The police have also come under serious criticism for what some have described as their ”inability to solve such crimes and bring the perpetrators to account”. This commentator complained: ”But our police prefer to be out in the streets chasing drivers for minor traffic infringements than investigating and prosecuting these crimes”. Then again he turned the spotlight on to society and the women’s organisations: ”And most of us ordinary citizens just look the other way. But where are the women’s rights groups?, he asked. He further lamented that, ”I was at the beach yesterday and this morning. It’s a shame on all of us how normal life was on the beach. This was the scene of a heinous crime for God sake! Yes, we should be at the beach; but to demand action, not to enjoy ourselves as if nothing happened. Something is wrong with us in this country. What are the police doing? What are our women’s rights groups doing? What are we doing?”.

”Frustration is what you feel when women’s rights groups are more active fighting for political representation than for justice for other women who are raped and murdered, another friend posted. The frustration is understandable, I have not even seen a single statement that action is being taken or from a civil society ( rights) organisation demanding justice. I haven’t heard (the women in) the media, civil society or even the human rights commission making the right ‘noises’over this calamity. Must it have to do with political party demonstration before it generates the kind of interest we see in political related issues?

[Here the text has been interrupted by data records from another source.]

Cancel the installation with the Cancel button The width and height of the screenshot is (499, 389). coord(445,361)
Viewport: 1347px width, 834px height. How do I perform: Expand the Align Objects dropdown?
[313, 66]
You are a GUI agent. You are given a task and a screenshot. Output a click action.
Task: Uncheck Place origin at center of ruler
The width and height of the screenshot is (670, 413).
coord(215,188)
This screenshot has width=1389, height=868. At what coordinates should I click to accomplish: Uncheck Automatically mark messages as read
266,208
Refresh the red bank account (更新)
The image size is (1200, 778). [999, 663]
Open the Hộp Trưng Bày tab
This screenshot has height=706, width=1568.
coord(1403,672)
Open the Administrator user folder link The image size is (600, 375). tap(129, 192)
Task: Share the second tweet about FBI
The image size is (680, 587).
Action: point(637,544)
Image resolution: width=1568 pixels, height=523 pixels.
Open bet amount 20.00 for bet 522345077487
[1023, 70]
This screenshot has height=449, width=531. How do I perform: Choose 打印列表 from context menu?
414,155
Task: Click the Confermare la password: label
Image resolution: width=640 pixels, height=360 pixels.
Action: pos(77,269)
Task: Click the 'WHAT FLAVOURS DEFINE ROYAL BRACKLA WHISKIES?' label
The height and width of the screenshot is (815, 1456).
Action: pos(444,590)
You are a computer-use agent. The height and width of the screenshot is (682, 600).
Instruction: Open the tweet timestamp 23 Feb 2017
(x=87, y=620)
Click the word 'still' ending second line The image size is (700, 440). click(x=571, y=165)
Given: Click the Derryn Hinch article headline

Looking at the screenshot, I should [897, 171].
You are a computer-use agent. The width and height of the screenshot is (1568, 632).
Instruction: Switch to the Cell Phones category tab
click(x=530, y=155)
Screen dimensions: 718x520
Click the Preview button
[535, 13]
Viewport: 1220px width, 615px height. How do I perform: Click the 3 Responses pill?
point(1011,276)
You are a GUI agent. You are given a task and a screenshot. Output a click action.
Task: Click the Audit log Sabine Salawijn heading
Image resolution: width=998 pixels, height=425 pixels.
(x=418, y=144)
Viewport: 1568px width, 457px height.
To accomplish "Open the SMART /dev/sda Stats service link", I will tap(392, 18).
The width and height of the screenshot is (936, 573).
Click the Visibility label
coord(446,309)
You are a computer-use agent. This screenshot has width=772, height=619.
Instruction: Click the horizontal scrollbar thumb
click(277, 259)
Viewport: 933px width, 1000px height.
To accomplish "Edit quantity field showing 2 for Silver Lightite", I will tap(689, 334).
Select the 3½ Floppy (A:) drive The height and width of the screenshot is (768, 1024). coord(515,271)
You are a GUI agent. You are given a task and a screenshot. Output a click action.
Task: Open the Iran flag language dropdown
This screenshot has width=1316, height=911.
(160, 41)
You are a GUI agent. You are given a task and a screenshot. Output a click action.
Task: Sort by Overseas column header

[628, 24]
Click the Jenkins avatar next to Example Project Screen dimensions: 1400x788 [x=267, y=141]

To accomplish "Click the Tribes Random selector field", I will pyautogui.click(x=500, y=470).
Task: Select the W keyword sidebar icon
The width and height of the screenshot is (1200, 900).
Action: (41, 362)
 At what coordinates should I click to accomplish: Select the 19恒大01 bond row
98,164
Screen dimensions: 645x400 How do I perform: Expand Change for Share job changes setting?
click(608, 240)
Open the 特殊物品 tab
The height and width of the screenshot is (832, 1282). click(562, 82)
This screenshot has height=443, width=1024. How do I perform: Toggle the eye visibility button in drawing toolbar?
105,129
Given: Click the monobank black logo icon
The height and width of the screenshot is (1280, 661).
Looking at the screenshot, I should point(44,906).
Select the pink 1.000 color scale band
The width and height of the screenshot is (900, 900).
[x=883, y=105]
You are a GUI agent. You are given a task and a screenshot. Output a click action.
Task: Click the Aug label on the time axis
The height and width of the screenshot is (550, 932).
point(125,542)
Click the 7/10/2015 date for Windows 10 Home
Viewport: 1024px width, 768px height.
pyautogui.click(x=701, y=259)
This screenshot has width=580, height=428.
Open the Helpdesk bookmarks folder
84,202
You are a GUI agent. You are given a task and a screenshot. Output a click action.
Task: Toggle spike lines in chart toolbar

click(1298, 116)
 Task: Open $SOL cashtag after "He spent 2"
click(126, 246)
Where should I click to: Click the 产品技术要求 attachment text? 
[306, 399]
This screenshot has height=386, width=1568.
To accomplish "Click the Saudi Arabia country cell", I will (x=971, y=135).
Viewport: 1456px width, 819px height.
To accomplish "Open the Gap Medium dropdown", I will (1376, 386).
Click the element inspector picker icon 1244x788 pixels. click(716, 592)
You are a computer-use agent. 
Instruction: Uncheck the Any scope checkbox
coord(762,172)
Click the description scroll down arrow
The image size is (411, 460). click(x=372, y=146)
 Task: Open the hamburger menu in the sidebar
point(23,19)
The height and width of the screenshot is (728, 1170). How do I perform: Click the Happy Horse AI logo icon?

Life at the beach is normal and not even a placard on the scene of the crime but look at the papers tomorrow and you would find the photos and story about the violent attack at the house of a politician.

This is why I applaud Power Women 232, the only women’s group to have, as of yesterday, posted a campaign demanding justice for this victim. So I entreat my readers to join Power Women 232 to raise your voice against rape and to seek justice for the violent murder of this victim on our beautiful Lumley Beach. Ours is a country of law and order and no one should lose their life this way. Let’s unite for justice!